Anzitutto si dovrebbe cancellare una volta per tutte
il concetto di azienda. Questo concetto, che poteva avere una sua
giustificazione nel richiamare la necessità che nel servizio pubblico entrassero le caratteristiche dell’agilità e della
flessibilità tipiche dell’attività privata, è andato via via degenerando in
modo inaccettabile per un’attività che ha per obiettivo il mantenimento della
salute. Anziché semplificare le procedure è aumentata negli
ospedali, ma anche nelle attività sul territorio, una burocrazia che
paralizza ogni iniziativa.
Anziché ricorrere ad una razionalizzazione dei servizi e a un impiego intelligente delle risorse, si sono coperti gli
sprechi gravando sui pazienti attraverso una serie di ticket spesso pesanti con
forti discrepanze fra le varie Regioni.
Ciò che disturba
di più i cittadini è la introduzione dell’attività
intramoenia. In pratica per i medici che scelgono il tempo pieno e si impegnano a non lavorare in altre strutture private, si
è concessa la possibilità di avere una struttura privata all’interno delle
strutture ospedaliere. La cosa sarebbe insignificante se
la volontà di ricorrere a una visita privata fosse una libera scelta del
cittadino. In realtà, pur con le dovute eccezioni, oggi questa sta diventando
una scelta obbligata, perché l’ammalato si trova di fronte a
un’alternativa inaccettabile: mettersi in lista d’attesa oppure nel gruppo di
coloro che pagano per non entrare nella suddetta lista. Ciò vale ormai per
quasi tutto: interventi chirurgici, esami diagnostici, visite, riabilitazione.
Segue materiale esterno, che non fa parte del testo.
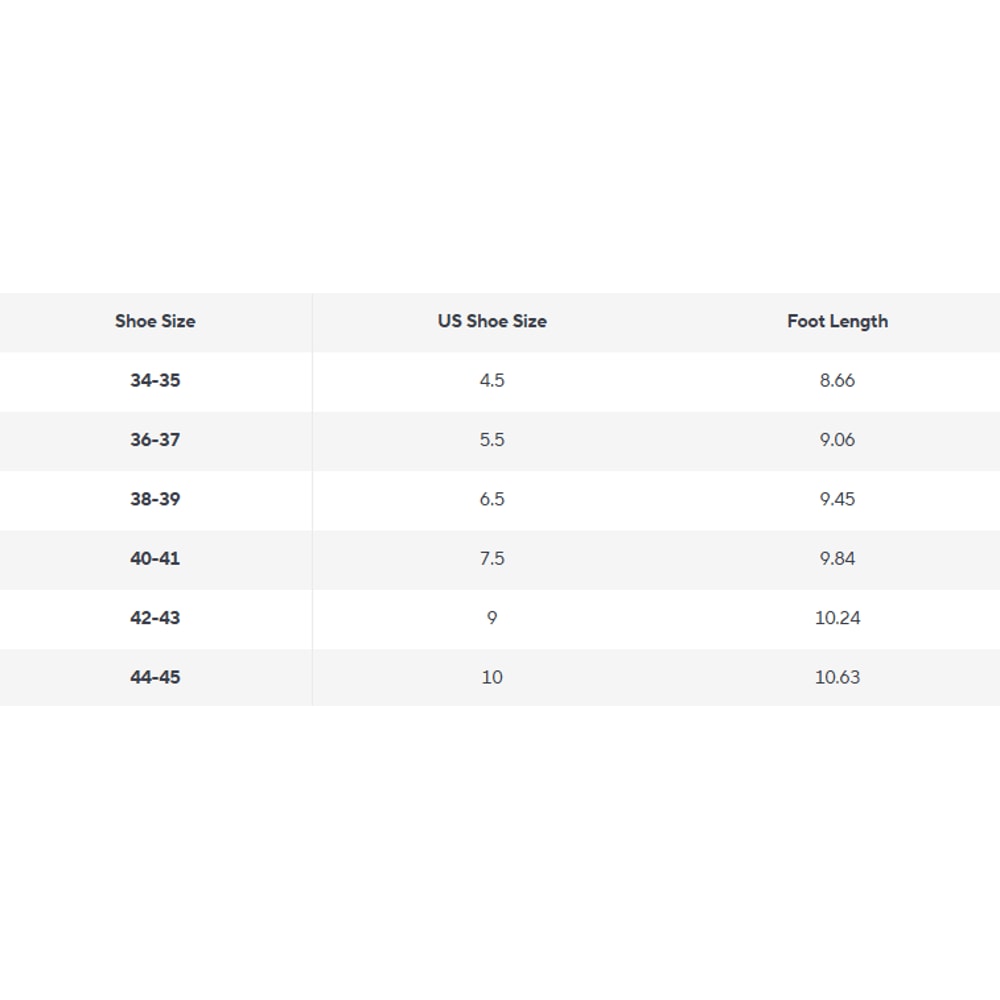
Task: Select the 38-39 shoe size cell
Action: pos(155,499)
Così con gli stessi operatori sanitari, le stesse strutture e le stesse
apparecchiature si crea una reale discriminazione fra chi può pagare e chi ha
mezzi limitati, in forte contrasto con le finalità della legge istitutiva del Ssn. E’ lecito il sospetto che le liste d’attesa si
possano allungare proprio per avere più entrate attraverso l’attività privata
all’interno della struttura pubblica.
E’ ora che
questo “commercio” abbia fine se non si vuol perdere
la fiducia, ancora solida, dei cittadini nei confronti dei medici. La
possibilità della reversibilità del rapporto dei
medici con il Servizio sanitario nazionale non potrà che aggravare la
situazione perché si creerà una competizione fra attività intramoenia e
attività a favore di strutture private. E’ tempo invece di ridefinire il ruolo
del medico all’interno delle strutture ospedaliere: chi vuole rimanere
nell’ospedale dovrebbe rinunciare a qualsiasi altra attività che sia in
competizione con gli interessi dell’ospedale stesso; in nessun altro campo un
dirigente lavora contemporaneamente per due industrie in competizione tra loro.
Se si devono adeguare gli stipendi per questa esclusività
il problema non è così complicato.
Intanto un vero
tempo pieno diminuirebbe considerevolmente il numero dei medici mentre molte
altre risore si potrebbero reperire, proprio per la
continua presenza del medico, da una migliore organizzazione e dall’impiego di
mezzi diagnostici, terapeutici e riabilitativi che abbiano una solida base
scientifica e non siano il risultato di lobby, mode e propaganda.